EXERCISE REQUIREMENTS:
Begin at the line containing "Select the Connections tree item" in the records below, end at the line containing "Given: Click the", and retype each line in that span exactly. No other line and no image should appear.

·····

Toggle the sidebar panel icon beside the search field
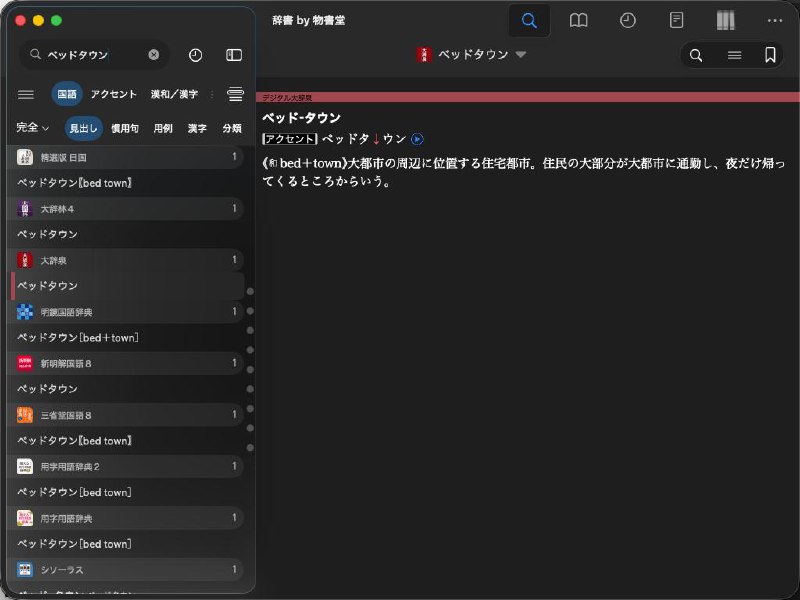Image resolution: width=800 pixels, height=600 pixels. coord(235,55)
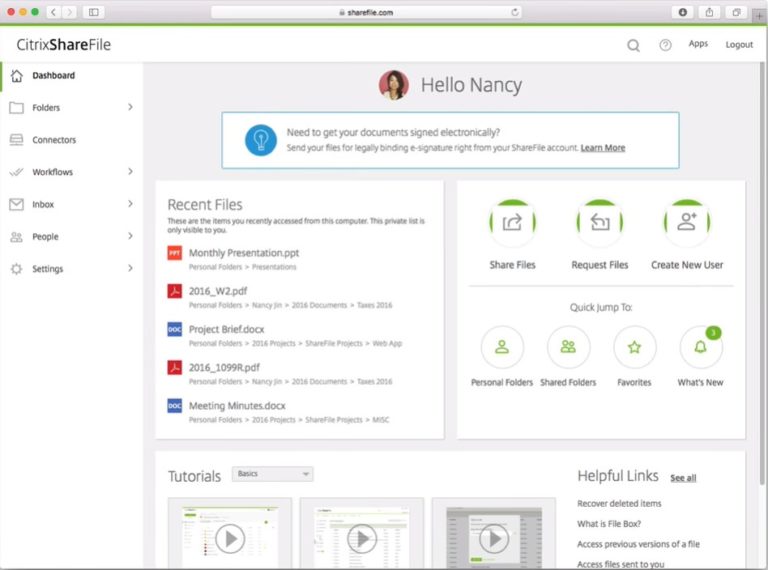Click the Safari address bar

366,12
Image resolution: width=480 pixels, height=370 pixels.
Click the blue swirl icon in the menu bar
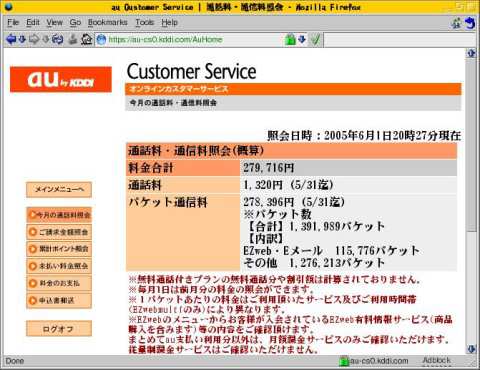[470, 23]
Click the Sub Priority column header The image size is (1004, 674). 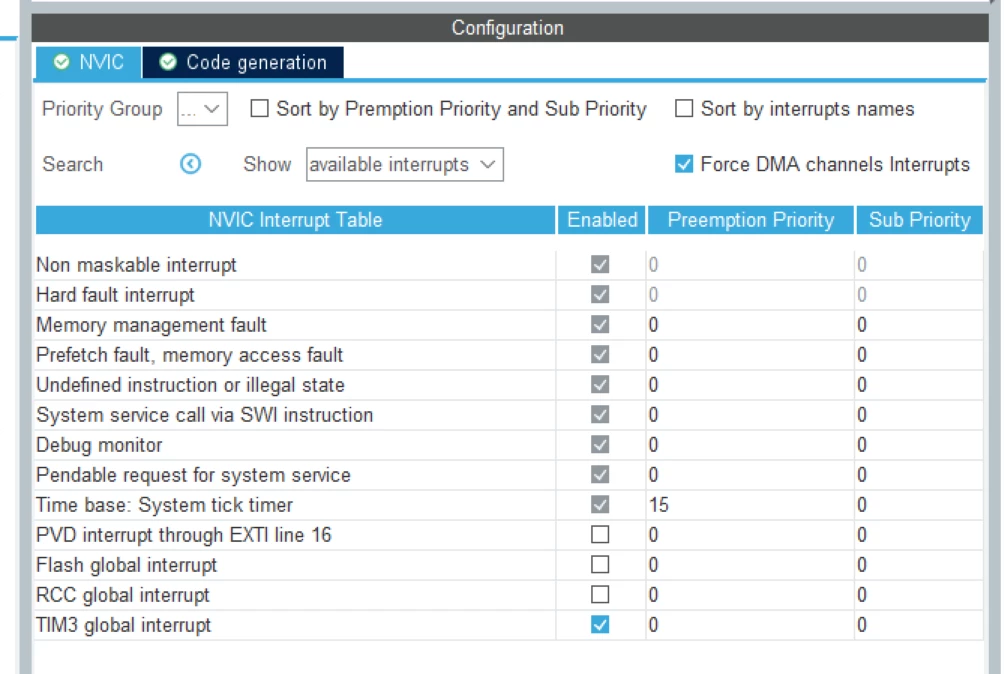(919, 220)
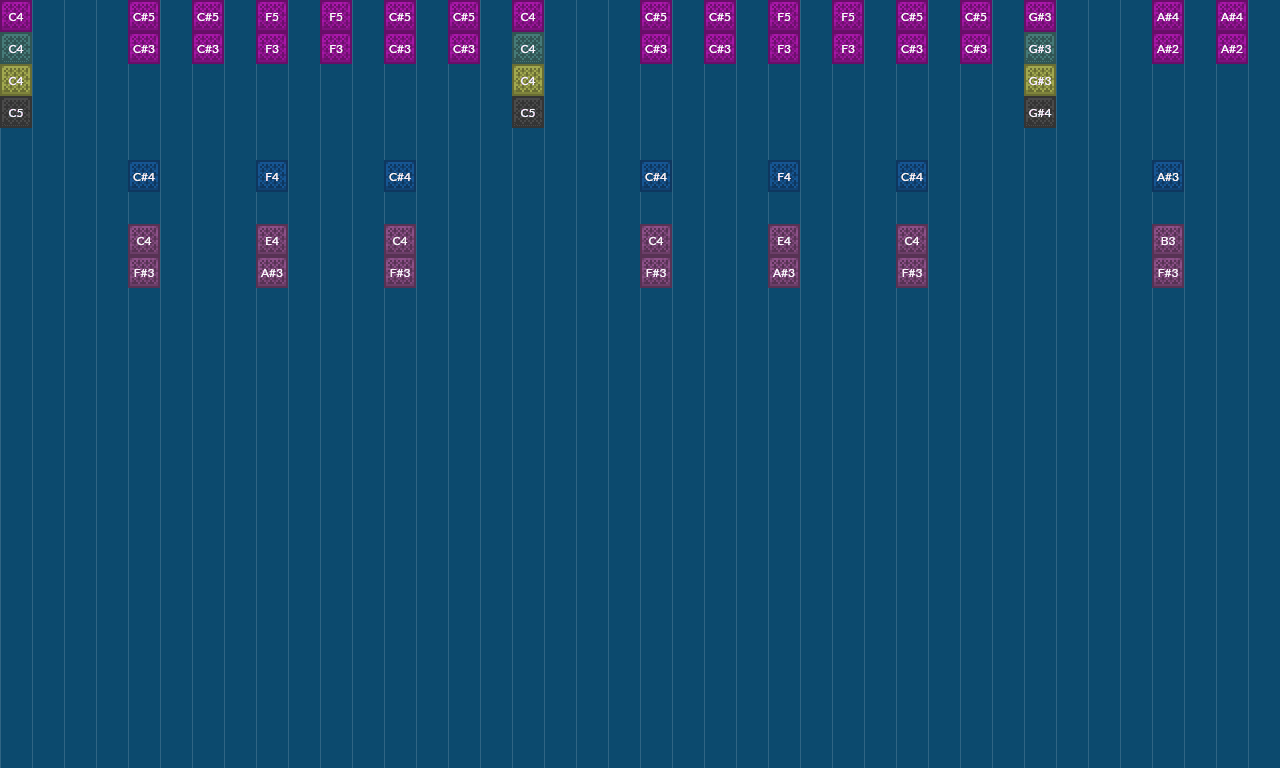The image size is (1280, 768).
Task: Select the dark gray G#4 note
Action: pos(1040,113)
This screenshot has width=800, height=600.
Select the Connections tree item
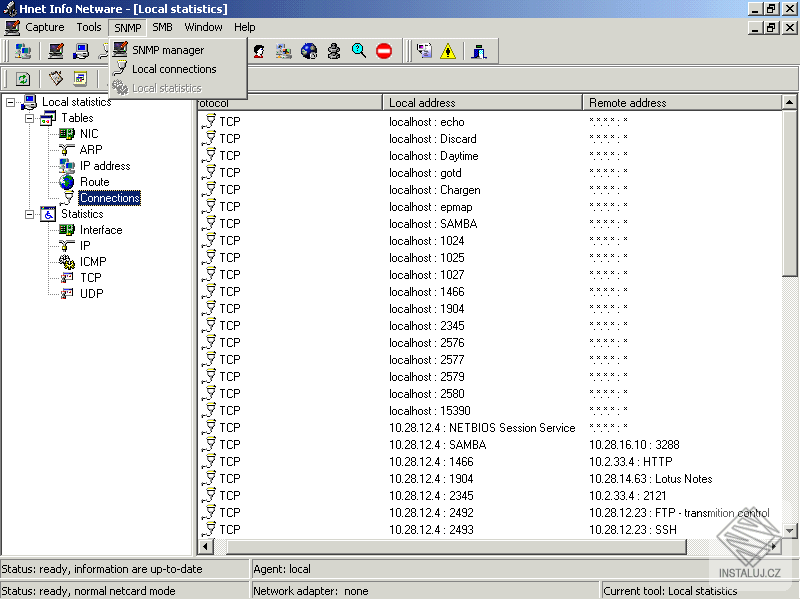108,197
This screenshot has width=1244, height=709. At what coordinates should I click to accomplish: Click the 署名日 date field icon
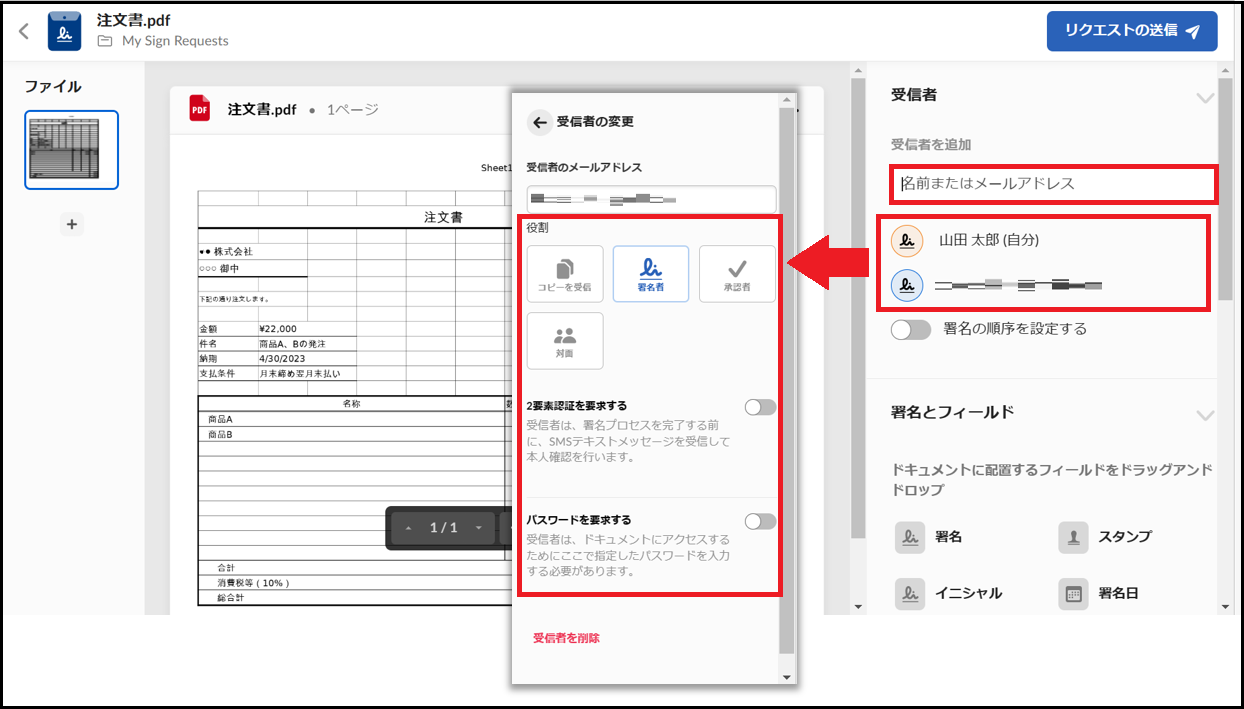[x=1073, y=594]
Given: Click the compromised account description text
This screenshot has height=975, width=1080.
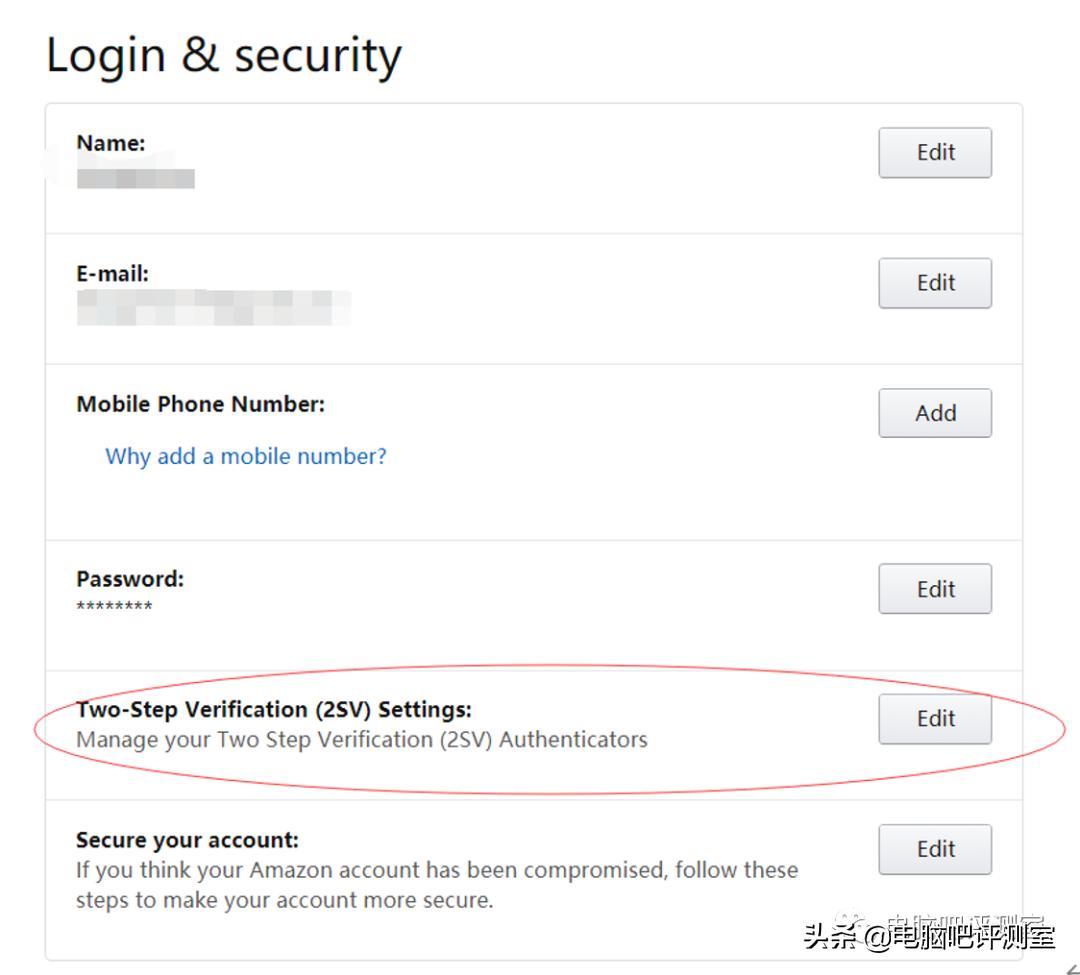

·····

WRITTEN REPLY:
Select the Connections tree item
108,197
This screenshot has width=1244, height=709. At what coordinates should I click to accomplish: Click the 署名日 date field icon
[x=1073, y=594]
Given: Click the compromised account description text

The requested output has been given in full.